- WHAT YOU NEED TO DO -
Word for word, restate the lines of the data from the first through the one containing "You are a computer-use agent. The height", and nothing else.

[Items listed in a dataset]
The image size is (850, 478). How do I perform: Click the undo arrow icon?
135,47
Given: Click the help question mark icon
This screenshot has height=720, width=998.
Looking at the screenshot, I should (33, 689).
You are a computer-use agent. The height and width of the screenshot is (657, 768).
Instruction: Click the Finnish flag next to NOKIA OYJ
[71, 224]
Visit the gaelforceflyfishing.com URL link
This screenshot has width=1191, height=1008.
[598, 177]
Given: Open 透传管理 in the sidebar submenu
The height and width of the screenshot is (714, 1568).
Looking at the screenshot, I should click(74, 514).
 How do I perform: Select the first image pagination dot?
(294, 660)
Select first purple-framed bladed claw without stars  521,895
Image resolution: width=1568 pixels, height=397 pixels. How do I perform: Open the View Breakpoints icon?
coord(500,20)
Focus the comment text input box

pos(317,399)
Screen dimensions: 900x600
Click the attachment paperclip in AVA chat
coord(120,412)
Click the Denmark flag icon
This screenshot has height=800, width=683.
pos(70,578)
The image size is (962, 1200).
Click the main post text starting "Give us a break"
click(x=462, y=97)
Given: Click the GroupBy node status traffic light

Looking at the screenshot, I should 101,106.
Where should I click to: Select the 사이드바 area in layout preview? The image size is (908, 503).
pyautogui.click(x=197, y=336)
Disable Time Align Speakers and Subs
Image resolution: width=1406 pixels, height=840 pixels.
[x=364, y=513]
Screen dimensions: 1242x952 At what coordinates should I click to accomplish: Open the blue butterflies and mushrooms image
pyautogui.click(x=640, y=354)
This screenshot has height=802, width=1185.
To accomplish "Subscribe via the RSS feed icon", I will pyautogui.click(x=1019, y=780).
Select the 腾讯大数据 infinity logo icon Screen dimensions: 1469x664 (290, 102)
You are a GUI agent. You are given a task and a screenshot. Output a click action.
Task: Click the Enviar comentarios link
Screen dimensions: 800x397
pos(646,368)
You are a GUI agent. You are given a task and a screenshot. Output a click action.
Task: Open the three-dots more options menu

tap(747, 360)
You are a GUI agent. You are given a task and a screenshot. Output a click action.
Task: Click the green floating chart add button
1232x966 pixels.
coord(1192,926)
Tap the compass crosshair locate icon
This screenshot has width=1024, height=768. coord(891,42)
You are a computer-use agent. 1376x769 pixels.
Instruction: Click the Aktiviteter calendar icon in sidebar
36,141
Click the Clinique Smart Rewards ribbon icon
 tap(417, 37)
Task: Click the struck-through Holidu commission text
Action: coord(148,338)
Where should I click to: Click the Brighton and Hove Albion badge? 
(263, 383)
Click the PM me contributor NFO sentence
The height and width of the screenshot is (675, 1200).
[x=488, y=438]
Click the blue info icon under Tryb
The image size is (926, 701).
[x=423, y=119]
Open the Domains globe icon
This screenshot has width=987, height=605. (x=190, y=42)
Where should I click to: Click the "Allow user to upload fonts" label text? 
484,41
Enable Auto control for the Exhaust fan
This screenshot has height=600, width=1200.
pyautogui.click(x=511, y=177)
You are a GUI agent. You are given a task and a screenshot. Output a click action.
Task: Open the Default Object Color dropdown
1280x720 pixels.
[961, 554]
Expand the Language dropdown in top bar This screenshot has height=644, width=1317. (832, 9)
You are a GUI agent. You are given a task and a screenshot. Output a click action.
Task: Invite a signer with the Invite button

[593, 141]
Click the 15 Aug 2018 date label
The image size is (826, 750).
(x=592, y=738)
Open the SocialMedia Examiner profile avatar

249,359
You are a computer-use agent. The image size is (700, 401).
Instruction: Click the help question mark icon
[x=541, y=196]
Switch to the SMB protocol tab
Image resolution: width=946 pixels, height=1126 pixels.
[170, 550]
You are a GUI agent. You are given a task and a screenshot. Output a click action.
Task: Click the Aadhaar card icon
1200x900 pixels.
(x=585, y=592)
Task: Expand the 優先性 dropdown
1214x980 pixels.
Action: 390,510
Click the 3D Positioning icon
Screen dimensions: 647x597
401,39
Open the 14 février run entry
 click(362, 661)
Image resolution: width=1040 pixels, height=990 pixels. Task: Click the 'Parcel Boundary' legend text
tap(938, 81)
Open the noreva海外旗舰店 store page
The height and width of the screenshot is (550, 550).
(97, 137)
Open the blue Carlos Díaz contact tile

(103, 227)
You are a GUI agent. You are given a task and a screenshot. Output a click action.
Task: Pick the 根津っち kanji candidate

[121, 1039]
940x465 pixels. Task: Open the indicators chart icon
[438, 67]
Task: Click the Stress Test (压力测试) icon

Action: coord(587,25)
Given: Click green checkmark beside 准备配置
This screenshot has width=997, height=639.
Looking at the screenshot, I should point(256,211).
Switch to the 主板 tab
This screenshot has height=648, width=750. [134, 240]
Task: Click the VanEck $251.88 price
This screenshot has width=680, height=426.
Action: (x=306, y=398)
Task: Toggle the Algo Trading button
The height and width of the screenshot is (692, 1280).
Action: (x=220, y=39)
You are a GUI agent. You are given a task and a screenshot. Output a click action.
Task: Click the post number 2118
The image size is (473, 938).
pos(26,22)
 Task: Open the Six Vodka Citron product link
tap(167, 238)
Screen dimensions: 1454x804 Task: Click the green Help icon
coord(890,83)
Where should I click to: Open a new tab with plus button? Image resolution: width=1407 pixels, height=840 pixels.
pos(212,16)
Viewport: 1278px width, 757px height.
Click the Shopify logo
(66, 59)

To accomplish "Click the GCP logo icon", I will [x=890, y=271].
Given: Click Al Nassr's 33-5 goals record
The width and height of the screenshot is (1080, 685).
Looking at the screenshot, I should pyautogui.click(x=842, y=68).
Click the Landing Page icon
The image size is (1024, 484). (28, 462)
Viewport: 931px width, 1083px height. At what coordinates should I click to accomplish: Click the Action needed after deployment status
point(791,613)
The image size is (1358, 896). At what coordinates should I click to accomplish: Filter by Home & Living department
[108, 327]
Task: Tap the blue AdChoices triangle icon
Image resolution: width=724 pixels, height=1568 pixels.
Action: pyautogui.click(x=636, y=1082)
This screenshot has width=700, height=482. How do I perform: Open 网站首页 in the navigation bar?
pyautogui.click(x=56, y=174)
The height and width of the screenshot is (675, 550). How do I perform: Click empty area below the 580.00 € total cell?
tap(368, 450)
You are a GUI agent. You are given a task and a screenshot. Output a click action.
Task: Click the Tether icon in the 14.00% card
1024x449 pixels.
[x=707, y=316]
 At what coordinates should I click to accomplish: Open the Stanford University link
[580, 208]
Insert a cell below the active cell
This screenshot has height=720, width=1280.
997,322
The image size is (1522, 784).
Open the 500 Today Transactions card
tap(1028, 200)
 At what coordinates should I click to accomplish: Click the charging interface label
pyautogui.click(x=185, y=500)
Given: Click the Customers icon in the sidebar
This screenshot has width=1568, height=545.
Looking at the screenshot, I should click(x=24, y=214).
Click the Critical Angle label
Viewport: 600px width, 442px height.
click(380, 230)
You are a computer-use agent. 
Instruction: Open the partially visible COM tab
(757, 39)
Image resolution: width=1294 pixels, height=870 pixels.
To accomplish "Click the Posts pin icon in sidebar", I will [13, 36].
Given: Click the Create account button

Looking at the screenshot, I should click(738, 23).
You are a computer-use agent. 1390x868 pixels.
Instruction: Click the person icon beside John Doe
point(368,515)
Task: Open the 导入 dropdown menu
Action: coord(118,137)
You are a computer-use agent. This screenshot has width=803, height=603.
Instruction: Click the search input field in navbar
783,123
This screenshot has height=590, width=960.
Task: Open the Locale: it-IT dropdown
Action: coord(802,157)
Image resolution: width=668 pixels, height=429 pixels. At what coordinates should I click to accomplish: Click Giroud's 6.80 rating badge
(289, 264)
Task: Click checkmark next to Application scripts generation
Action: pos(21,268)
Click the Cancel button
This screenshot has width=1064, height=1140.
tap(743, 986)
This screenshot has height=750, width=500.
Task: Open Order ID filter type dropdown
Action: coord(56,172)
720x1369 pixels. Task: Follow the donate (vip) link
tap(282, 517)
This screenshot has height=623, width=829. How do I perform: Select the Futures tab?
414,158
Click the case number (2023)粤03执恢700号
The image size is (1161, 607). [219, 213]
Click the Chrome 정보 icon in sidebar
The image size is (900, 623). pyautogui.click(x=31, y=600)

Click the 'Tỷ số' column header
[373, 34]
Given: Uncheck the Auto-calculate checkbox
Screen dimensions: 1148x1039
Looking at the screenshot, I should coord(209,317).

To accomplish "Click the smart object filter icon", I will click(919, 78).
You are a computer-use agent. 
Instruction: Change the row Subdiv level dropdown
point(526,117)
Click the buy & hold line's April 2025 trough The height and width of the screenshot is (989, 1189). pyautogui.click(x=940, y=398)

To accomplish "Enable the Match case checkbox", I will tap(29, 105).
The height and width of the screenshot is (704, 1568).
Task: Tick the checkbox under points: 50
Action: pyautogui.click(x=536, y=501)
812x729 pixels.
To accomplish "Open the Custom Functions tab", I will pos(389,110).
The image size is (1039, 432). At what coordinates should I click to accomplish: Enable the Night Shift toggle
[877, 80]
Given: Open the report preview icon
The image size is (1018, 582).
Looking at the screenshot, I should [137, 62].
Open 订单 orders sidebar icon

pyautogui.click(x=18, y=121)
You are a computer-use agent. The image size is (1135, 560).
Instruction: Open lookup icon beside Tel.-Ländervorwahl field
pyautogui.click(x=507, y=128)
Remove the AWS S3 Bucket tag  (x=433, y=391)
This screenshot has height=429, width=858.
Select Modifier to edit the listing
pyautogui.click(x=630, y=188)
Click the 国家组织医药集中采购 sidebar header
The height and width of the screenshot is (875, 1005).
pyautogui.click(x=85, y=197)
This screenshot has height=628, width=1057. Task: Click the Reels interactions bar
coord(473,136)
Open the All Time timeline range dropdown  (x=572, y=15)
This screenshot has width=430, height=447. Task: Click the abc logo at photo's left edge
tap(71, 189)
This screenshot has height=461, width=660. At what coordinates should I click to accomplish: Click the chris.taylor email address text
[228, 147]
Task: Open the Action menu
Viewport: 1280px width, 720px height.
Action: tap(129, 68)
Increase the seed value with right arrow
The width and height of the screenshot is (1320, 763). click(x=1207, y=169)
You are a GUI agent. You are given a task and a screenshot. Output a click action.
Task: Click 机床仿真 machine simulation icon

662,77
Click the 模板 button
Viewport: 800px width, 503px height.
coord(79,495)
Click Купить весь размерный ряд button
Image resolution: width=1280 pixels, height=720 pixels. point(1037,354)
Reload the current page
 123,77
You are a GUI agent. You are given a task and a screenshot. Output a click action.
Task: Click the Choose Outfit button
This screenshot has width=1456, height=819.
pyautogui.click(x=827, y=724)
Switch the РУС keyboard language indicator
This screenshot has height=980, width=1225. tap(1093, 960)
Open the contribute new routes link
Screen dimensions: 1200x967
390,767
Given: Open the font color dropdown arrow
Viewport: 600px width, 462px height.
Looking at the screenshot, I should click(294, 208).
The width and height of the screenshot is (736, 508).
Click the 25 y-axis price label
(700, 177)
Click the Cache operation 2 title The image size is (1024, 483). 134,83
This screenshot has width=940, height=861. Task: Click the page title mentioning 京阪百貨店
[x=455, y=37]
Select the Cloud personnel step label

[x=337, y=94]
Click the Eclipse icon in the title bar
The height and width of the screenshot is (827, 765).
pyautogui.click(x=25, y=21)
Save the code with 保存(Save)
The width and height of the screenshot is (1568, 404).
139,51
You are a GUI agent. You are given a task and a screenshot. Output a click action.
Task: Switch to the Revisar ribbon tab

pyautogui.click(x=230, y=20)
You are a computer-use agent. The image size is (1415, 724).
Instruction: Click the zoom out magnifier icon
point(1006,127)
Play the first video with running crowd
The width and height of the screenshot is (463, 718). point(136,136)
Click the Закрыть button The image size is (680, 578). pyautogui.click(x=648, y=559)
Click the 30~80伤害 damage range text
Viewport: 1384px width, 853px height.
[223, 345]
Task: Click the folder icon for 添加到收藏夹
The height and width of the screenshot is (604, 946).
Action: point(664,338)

- SOLUTION TO THIS PROBLEM -
The image size is (850, 478). How do I perform: Click the undo arrow icon?
135,47
Given: Click the help question mark icon
This screenshot has height=720, width=998.
Looking at the screenshot, I should (33, 689).
You are a computer-use agent. The height and width of the screenshot is (657, 768).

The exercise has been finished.